(Collected data entries)
§ §

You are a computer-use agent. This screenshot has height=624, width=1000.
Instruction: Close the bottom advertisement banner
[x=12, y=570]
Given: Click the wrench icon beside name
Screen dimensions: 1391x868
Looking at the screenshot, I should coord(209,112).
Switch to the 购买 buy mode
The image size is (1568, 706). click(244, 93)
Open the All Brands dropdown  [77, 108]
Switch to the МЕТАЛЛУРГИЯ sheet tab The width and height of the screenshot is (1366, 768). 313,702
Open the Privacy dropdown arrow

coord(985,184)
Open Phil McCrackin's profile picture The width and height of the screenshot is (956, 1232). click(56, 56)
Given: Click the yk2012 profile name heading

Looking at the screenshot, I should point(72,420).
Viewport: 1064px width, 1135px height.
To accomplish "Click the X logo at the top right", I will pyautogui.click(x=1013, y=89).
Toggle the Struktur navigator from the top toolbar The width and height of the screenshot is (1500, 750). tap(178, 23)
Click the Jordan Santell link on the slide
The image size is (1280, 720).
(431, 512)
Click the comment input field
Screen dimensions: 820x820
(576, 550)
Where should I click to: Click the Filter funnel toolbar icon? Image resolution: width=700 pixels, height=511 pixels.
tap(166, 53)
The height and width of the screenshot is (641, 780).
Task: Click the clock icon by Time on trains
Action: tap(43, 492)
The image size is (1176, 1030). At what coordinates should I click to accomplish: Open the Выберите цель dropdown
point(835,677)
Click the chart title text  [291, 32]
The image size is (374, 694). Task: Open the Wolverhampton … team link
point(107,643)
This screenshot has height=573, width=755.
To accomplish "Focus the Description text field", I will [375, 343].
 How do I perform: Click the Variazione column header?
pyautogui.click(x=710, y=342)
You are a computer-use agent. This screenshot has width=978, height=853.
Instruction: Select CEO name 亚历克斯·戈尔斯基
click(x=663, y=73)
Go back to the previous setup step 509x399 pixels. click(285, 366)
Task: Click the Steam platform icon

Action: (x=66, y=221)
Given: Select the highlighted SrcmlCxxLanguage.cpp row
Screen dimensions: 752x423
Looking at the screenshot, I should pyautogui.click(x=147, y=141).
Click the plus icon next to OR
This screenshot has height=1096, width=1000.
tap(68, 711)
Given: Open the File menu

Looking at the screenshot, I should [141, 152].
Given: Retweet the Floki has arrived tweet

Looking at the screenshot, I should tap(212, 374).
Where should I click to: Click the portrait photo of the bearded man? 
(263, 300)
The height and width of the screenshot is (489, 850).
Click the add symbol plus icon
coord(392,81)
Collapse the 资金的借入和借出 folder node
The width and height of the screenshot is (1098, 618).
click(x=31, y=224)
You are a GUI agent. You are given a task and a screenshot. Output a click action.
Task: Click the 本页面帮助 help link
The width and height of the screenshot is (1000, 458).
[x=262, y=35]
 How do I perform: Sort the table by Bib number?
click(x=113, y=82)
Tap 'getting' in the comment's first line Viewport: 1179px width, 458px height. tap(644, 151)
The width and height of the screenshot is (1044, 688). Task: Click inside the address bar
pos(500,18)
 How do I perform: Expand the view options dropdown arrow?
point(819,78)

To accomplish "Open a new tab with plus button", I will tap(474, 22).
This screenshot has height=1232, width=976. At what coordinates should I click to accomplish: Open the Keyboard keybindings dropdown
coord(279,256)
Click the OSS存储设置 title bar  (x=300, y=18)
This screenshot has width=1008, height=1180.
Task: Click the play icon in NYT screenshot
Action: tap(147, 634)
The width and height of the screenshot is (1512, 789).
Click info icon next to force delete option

§ §

Work required: Answer with a number alone: how many lines of the records contain the string "text"?

Result for this task: 2